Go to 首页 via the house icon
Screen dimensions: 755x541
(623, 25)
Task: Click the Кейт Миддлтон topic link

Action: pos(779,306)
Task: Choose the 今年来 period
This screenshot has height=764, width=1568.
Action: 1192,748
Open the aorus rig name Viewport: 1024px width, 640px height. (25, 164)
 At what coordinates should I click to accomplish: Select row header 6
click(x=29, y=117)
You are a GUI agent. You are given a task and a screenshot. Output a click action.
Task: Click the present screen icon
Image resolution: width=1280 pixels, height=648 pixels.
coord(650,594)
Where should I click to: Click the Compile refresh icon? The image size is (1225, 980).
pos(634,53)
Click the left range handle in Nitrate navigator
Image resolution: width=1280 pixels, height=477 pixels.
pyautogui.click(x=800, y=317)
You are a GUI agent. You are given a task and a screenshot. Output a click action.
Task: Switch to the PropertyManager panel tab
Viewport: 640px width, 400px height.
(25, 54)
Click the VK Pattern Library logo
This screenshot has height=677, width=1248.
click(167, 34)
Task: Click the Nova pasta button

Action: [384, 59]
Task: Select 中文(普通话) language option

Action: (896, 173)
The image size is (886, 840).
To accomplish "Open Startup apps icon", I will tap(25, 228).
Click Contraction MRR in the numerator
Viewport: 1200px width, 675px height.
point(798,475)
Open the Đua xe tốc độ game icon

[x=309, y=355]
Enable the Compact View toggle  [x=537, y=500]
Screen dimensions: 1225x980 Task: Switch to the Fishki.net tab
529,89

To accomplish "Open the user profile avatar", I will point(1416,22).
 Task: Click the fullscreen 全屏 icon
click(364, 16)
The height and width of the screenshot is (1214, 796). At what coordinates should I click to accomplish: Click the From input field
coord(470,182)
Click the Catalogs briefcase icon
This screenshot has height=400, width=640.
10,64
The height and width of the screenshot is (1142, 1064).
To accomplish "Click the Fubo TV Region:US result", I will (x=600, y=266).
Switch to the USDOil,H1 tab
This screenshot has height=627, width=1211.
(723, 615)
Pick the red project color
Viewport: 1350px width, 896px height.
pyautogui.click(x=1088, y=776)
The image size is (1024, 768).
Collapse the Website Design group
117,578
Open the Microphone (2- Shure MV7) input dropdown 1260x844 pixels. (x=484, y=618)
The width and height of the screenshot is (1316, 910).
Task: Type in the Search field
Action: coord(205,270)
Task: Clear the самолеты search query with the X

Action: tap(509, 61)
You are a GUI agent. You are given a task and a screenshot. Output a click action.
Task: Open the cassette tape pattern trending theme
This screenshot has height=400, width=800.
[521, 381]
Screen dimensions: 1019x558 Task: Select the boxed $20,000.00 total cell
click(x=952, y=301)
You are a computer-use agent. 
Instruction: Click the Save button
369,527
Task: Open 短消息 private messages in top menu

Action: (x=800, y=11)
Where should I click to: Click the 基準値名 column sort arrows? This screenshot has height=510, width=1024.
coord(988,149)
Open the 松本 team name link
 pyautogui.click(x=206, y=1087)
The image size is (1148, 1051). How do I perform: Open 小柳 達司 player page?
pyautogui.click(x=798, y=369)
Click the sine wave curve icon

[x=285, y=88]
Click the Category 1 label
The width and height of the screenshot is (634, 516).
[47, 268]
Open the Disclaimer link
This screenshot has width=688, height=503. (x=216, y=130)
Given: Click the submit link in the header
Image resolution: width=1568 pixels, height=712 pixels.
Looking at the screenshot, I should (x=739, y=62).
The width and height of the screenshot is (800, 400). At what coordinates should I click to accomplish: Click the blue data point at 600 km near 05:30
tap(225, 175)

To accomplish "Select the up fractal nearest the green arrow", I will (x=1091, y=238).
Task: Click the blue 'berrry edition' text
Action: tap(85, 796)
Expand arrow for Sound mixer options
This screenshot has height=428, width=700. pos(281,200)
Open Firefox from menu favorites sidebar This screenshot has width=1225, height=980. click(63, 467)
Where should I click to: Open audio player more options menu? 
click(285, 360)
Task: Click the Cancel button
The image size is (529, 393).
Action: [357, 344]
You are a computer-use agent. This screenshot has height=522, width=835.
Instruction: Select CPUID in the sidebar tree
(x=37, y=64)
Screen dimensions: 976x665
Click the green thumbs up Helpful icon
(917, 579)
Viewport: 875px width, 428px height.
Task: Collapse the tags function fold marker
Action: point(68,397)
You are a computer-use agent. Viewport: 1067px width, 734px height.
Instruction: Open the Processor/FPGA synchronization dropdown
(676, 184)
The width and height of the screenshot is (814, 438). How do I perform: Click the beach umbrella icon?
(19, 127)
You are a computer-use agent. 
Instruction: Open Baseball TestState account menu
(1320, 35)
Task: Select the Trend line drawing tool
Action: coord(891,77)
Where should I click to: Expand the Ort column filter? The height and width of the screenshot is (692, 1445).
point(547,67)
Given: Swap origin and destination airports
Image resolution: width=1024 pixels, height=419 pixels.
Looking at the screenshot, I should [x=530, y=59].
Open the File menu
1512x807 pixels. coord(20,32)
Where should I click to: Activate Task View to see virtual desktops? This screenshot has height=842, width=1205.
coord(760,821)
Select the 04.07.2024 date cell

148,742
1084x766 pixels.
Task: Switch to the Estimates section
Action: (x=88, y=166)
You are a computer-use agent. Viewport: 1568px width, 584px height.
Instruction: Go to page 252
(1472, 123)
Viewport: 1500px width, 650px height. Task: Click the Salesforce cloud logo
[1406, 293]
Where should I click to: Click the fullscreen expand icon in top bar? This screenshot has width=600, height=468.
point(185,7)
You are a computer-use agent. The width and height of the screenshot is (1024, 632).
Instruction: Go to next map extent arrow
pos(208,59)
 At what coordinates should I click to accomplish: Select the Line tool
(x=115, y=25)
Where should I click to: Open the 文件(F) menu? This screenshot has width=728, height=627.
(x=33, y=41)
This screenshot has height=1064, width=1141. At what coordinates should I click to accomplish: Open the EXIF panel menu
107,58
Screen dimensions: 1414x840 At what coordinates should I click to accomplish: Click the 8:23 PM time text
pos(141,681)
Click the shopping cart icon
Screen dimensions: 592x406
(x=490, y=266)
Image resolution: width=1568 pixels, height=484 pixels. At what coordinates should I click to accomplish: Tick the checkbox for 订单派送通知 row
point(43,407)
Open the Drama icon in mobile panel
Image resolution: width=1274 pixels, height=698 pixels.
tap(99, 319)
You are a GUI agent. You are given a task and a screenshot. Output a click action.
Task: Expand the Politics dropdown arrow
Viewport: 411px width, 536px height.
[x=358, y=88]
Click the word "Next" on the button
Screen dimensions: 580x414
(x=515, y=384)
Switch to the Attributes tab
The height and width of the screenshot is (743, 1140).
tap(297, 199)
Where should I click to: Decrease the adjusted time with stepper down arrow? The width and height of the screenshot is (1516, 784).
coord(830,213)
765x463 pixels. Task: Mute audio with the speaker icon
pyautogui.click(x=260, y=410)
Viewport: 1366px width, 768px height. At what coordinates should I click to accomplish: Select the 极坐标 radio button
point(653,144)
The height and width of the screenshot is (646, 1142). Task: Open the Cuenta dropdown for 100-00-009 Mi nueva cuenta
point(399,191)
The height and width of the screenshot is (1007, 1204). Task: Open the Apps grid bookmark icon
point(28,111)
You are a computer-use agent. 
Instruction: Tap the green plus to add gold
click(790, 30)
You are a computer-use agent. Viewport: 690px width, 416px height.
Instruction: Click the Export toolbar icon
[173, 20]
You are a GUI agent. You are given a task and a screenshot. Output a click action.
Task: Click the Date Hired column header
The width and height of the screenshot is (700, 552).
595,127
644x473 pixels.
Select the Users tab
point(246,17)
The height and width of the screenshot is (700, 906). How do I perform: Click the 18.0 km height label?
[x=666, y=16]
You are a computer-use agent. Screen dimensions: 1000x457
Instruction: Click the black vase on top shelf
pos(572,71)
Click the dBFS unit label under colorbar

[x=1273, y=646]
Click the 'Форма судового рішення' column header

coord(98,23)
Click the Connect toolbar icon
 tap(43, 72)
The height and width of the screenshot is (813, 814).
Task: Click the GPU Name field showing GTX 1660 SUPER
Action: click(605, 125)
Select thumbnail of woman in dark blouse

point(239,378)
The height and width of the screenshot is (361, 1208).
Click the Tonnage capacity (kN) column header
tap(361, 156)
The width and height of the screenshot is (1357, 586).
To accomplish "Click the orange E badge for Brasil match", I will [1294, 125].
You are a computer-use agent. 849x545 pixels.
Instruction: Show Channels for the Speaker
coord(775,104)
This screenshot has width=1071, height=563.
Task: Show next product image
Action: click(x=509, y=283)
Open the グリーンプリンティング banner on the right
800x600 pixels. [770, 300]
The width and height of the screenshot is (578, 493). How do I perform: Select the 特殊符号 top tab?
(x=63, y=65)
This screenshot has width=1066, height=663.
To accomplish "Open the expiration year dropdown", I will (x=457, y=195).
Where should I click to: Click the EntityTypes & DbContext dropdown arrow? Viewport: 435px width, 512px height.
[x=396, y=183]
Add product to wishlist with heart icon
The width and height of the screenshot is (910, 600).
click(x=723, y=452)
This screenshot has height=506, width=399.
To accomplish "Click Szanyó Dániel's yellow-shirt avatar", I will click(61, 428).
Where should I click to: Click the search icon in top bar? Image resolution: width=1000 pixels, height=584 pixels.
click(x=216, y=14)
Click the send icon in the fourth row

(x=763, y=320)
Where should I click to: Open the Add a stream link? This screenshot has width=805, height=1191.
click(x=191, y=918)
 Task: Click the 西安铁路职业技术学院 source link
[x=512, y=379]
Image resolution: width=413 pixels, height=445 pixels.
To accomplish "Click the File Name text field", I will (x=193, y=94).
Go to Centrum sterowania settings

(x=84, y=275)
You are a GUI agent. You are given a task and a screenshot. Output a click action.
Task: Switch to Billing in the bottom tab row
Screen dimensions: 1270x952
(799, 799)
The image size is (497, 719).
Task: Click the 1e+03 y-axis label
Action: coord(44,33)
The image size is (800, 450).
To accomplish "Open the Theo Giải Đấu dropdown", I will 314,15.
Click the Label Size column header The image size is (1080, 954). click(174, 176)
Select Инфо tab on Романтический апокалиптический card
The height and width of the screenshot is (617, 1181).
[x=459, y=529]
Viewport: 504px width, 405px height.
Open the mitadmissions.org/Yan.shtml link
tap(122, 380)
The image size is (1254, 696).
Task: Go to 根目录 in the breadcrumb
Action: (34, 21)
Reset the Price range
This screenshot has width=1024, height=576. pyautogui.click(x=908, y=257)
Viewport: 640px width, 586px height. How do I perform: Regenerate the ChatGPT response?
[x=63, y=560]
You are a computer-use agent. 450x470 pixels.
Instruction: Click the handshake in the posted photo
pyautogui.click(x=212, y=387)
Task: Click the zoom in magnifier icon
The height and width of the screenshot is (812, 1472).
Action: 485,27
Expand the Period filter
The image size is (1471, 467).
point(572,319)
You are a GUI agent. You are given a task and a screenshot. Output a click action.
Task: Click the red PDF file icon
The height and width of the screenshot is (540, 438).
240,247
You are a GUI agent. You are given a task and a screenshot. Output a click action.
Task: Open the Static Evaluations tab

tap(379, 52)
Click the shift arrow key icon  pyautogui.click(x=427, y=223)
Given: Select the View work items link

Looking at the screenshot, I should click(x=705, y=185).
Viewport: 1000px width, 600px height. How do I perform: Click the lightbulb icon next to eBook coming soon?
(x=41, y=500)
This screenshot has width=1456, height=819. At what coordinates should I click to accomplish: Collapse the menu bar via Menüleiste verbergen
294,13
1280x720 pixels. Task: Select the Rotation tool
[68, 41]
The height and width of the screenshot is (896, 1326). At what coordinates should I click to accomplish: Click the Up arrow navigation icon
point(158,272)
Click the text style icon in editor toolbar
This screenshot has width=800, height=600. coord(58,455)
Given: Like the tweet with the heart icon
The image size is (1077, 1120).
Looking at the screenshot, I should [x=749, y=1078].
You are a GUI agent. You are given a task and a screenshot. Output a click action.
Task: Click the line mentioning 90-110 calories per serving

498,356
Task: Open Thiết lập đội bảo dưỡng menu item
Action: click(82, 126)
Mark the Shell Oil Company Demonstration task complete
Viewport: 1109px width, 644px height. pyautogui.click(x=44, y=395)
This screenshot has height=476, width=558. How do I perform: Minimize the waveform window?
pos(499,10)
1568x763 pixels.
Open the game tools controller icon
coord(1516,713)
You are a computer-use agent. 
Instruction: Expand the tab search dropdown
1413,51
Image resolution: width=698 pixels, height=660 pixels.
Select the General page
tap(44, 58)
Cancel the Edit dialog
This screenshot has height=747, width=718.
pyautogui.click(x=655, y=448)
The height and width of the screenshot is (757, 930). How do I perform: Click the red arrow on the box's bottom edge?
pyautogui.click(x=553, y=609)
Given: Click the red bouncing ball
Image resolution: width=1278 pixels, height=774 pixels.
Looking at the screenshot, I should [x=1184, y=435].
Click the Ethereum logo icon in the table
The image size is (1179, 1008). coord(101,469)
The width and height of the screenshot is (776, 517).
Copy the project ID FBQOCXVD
____________
:: Exercise ::
From the listing above, return the lines starting at the one with "This screenshot has height=1064, width=1141." and ending at the one with "Click the word", both kept, exactly as they appear and nothing more.

:: Output below ::
This screenshot has height=1064, width=1141. At what coordinates should I click to accomplish: Open the EXIF panel menu
107,58
Screen dimensions: 1414x840 At what coordinates should I click to accomplish: Click the 8:23 PM time text
pos(141,681)
Click the shopping cart icon
Screen dimensions: 592x406
(x=490, y=266)
Image resolution: width=1568 pixels, height=484 pixels. At what coordinates should I click to accomplish: Tick the checkbox for 订单派送通知 row
point(43,407)
Open the Drama icon in mobile panel
Image resolution: width=1274 pixels, height=698 pixels.
tap(99, 319)
You are a GUI agent. You are given a task and a screenshot. Output a click action.
Task: Expand the Politics dropdown arrow
Viewport: 411px width, 536px height.
[x=358, y=88]
Click the word "Next" on the button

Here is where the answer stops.